→ INSTRUCTIONS FOR THE TASK:
Write out a word-for-word repetition of the lines that come before the line containing "You are a computer-use" in the listing below, along with that line itself, omitting pictures.

→ DATASET RECORDS:
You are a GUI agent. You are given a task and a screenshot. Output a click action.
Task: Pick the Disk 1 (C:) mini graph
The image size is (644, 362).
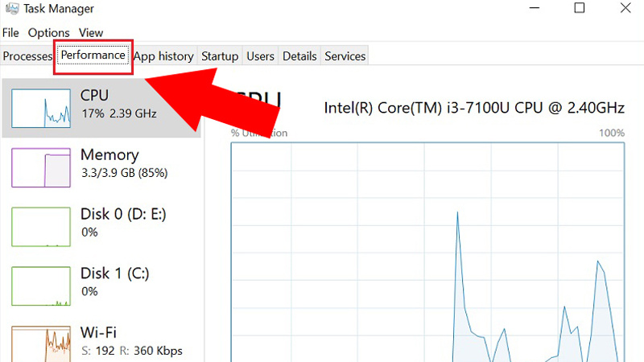click(41, 286)
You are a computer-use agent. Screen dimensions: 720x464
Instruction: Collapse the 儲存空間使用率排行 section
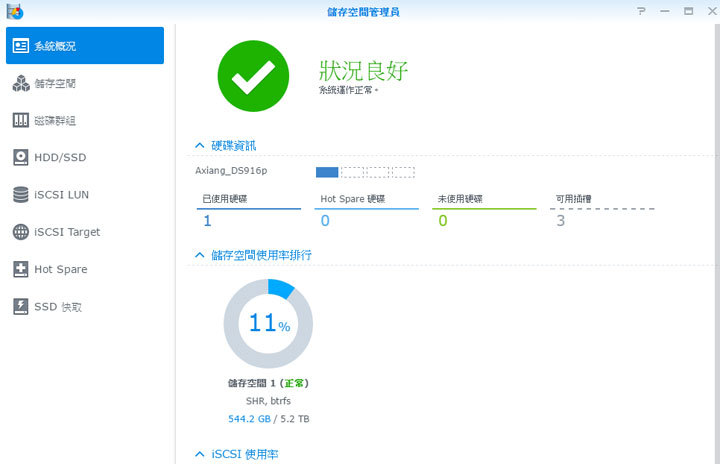tap(200, 255)
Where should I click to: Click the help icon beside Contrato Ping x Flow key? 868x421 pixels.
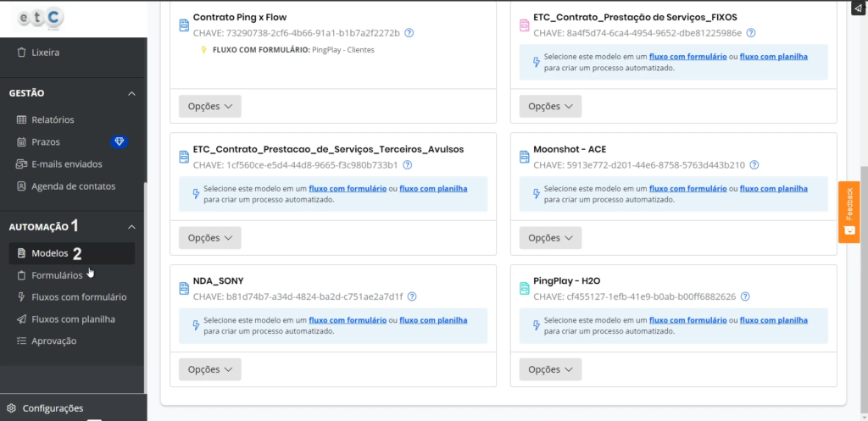(x=409, y=33)
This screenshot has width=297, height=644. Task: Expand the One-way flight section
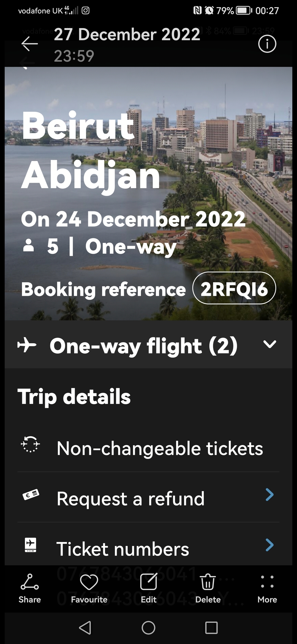point(270,344)
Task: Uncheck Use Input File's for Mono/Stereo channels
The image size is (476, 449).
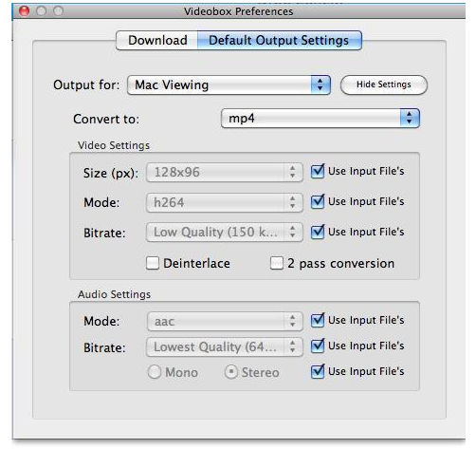Action: [318, 371]
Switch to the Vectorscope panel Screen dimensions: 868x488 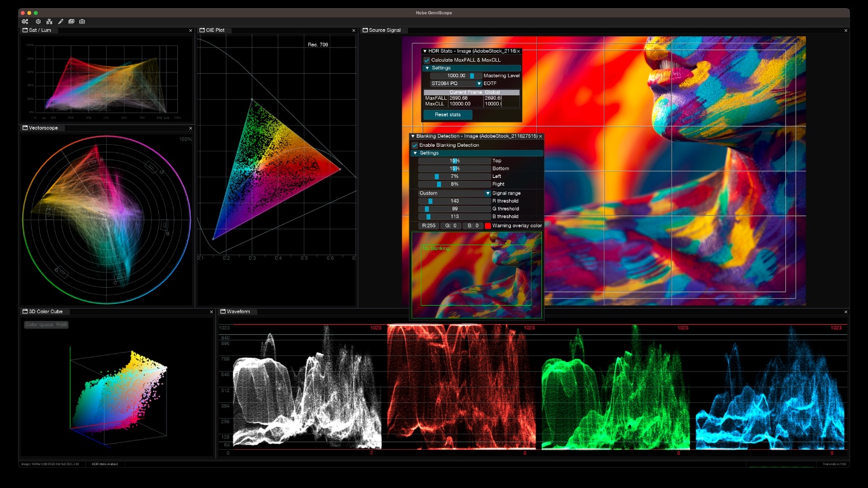pyautogui.click(x=24, y=128)
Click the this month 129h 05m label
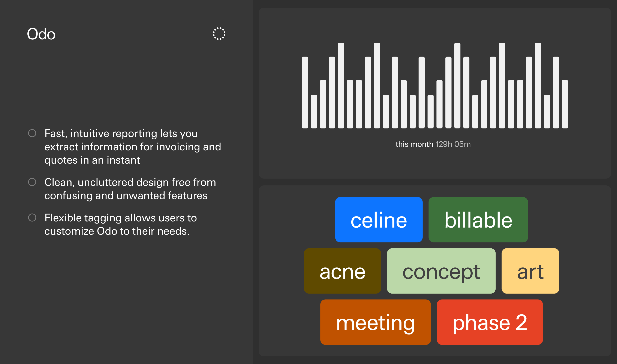Viewport: 617px width, 364px height. 433,144
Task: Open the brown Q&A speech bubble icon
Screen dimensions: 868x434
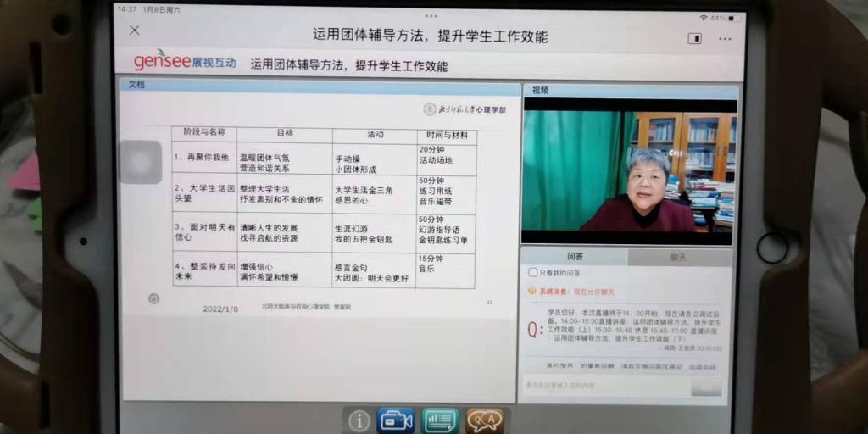Action: point(484,420)

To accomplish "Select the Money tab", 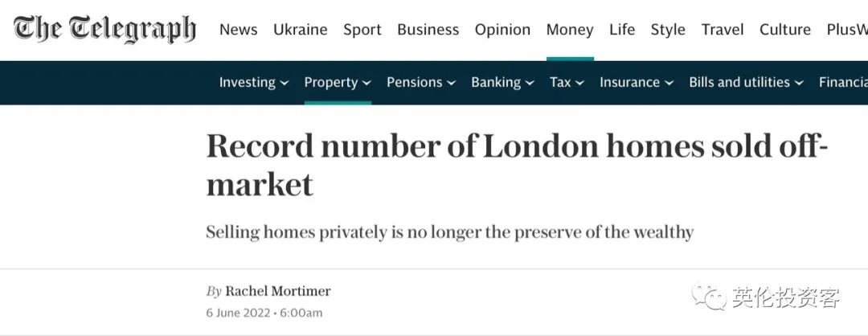I will click(x=570, y=30).
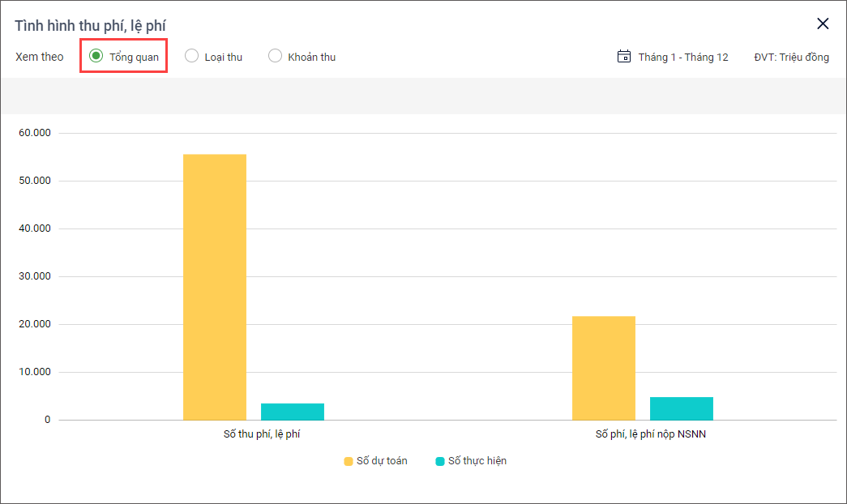Click the teal bar for Số thu phí, lệ phí
This screenshot has width=847, height=504.
(293, 412)
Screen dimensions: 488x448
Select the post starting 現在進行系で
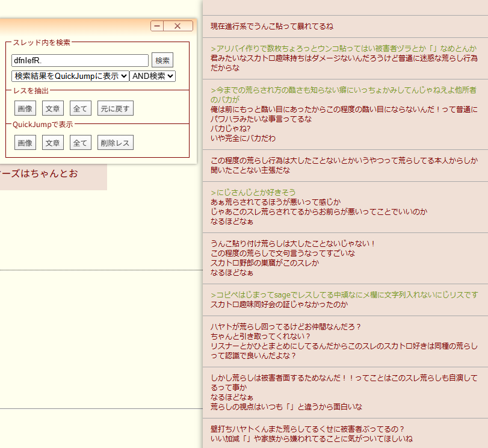272,26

→ RESULT BELOW:
You are a GUI agent. You are given a task and a screenshot. Output a click action.
Task: Pick the Disk 1 (C:) mini graph
The image size is (644, 362).
click(41, 286)
You are a computer-use agent. Screen dimensions: 720x464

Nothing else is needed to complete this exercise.